● **Folgendes bearbeiten**:
[A] Wer sieht laut der ausgewählten Passage in der Konsolidierungsvereinbarung einen großen Erfolg?
[B] Gib aus der ausgewählten Passage den Abschnitt wörtlich wieder, der mit „Durch die Verpflichtung“ beginnt und bis einschließlich „erhalten zu können.“ reicht.

● **Ausgewählte Passage**:
Im vergangenen Jahr sind nach Angaben aus dem Innenministerium 46,5 Millionen Euro eingeplant gewesen, im laufenden Jahr schon 58,9 Millionen. Die Summe steige 2016 voraussichtlich auf 118 Millionen und 2017 dann auf 133 Millionen Euro.

 

Mut kontra Erfolg?

 

Die ASK hofft nach eigenen Angaben »auf den Mut der Stadtvertreter, einen demokratischen Prozess zu dem Vertrag, der unter anderem die kommenden fünf Jahre einen Investitionsstopp im sogenannten »freiwilligen Bereich« zur Folge hätte, zuzulassen«.

 

Durch die Verpflichtung der Stadt, zukünftig auf weitere »freiwillige Leistungen« zu verzichten, ist es möglich, die bisherigen »freiwilligen Leistungen« im vollen Umfang aufrecht erhalten zu können.

 

Oberbürgermeisterin Angelika Gramkow sieht hingegen in der Konsolidierungsvereinbarung einen großen Erfolg, nicht weiter durch einen Beratenden Beauftragten »Vorgaben von außen« umsetzen zu müssen. »Auch wenn uns der feste finanzielle Rahmen zu weiteren Einsparungen zwingt, können wir als Kommune selbst entscheiden, welche Maßnahmen wir dazu ergreifen. Die kommunale Selbstverwaltung wird damit wieder gestärkt«, sagt die Oberbürgermeisterin.

● **Bereitgestelltes Material**:
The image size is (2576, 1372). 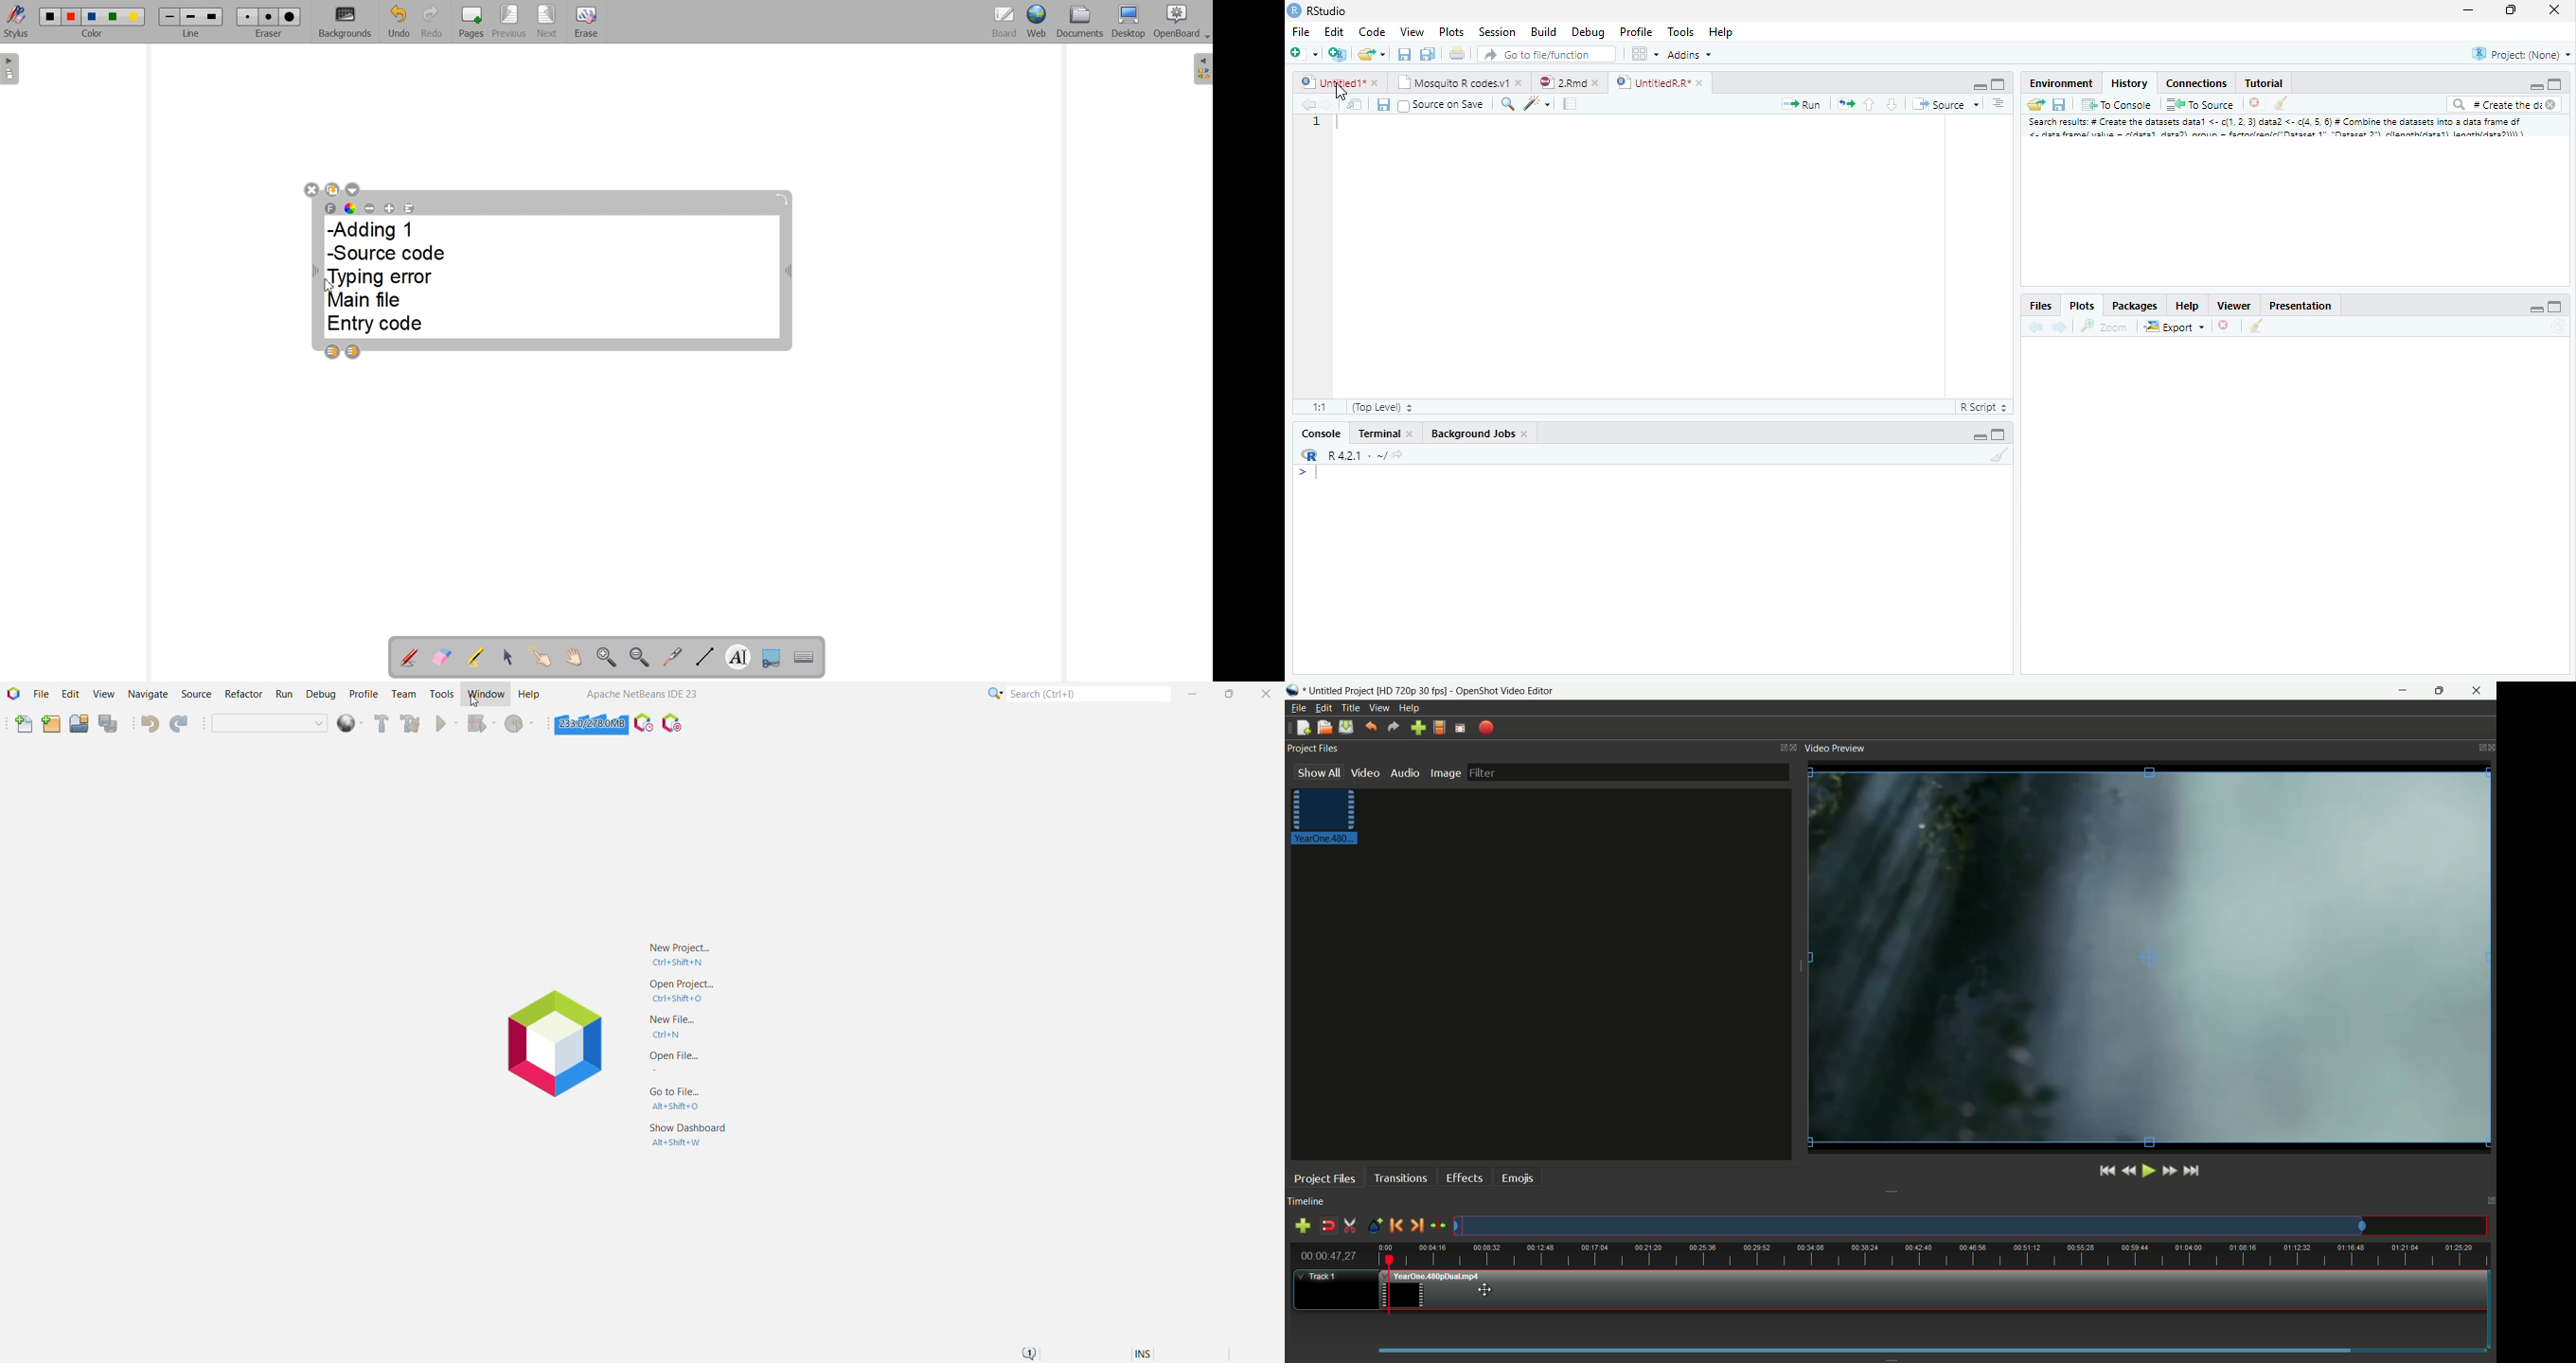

● **Schriftliche Antworten**:
[A] Oberbürgermeisterin Angelika Gramkow

[B]
Durch die Verpflichtung der Stadt, zukünftig auf weitere »freiwillige Leistungen« zu verzichten, ist es möglich, die bisherigen »freiwilligen Leistungen« im vollen Umfang aufrecht erhalten zu können.